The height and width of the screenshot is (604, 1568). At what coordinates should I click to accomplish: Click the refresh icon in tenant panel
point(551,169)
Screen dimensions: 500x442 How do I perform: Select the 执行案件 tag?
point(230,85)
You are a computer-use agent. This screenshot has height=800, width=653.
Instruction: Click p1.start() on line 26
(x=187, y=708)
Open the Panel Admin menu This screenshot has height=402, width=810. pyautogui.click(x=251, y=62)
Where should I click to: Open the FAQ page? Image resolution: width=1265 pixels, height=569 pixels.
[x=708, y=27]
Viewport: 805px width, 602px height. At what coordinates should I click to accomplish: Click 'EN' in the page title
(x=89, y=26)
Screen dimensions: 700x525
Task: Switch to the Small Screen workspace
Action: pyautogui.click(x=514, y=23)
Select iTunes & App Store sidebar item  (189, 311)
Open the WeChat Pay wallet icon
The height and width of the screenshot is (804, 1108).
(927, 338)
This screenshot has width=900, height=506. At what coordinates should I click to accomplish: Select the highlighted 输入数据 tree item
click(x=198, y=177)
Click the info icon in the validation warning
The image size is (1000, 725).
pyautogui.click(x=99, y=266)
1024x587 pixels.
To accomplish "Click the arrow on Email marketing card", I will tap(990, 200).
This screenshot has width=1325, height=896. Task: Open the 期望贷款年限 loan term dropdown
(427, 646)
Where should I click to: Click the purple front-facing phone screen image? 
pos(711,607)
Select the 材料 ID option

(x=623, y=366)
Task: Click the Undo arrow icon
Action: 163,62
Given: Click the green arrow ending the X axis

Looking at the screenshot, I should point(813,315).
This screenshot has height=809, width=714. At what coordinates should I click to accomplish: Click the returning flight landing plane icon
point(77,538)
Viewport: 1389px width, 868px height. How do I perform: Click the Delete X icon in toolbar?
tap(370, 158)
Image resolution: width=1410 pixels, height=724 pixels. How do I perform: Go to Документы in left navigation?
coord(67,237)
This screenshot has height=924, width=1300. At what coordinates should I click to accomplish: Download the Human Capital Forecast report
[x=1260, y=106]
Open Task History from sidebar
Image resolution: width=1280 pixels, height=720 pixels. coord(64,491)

TASK -
Would you give the material above again, complete and exact?

SOLUTION FOR THIS EXERCISE -
The height and width of the screenshot is (604, 1568). At what coordinates should I click to accomplish: Click the refresh icon in tenant panel
point(551,169)
Screen dimensions: 500x442 How do I perform: Select the 执行案件 tag?
point(230,85)
You are a computer-use agent. This screenshot has height=800, width=653.
Instruction: Click p1.start() on line 26
(x=187, y=708)
Open the Panel Admin menu This screenshot has height=402, width=810. pyautogui.click(x=251, y=62)
Where should I click to: Open the FAQ page? Image resolution: width=1265 pixels, height=569 pixels.
[x=708, y=27]
Viewport: 805px width, 602px height. At what coordinates should I click to accomplish: Click 'EN' in the page title
(x=89, y=26)
Screen dimensions: 700x525
Task: Switch to the Small Screen workspace
Action: pyautogui.click(x=514, y=23)
Select iTunes & App Store sidebar item  (189, 311)
Open the WeChat Pay wallet icon
The height and width of the screenshot is (804, 1108).
(927, 338)
This screenshot has width=900, height=506. At what coordinates should I click to accomplish: Select the highlighted 输入数据 tree item
click(x=198, y=177)
Click the info icon in the validation warning
The image size is (1000, 725).
pyautogui.click(x=99, y=266)
1024x587 pixels.
To accomplish "Click the arrow on Email marketing card", I will tap(990, 200).
This screenshot has width=1325, height=896. Task: Open the 期望贷款年限 loan term dropdown
(427, 646)
Where should I click to: Click the purple front-facing phone screen image? 
pos(711,607)
Select the 材料 ID option

(x=623, y=366)
Task: Click the Undo arrow icon
Action: 163,62
Given: Click the green arrow ending the X axis

Looking at the screenshot, I should point(813,315).
This screenshot has height=809, width=714. At what coordinates should I click to accomplish: Click the returning flight landing plane icon
point(77,538)
Viewport: 1389px width, 868px height. How do I perform: Click the Delete X icon in toolbar?
tap(370, 158)
Image resolution: width=1410 pixels, height=724 pixels. How do I perform: Go to Документы in left navigation?
coord(67,237)
This screenshot has height=924, width=1300. At what coordinates should I click to accomplish: Download the Human Capital Forecast report
[x=1260, y=106]
Open Task History from sidebar
Image resolution: width=1280 pixels, height=720 pixels. coord(64,491)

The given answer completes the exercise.